■ About this task
Repeat back every line of the data, exactly.

[Opening Provided records section]

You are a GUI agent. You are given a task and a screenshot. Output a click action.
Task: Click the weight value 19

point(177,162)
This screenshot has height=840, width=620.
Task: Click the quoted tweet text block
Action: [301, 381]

[Closing Provided records section]

■ Response to this task
You are a GUI agent. You are given a task and a screenshot. Output a click action.
Task: Click the weight value 19

point(177,162)
This screenshot has height=840, width=620.
Task: Click the quoted tweet text block
Action: [301, 381]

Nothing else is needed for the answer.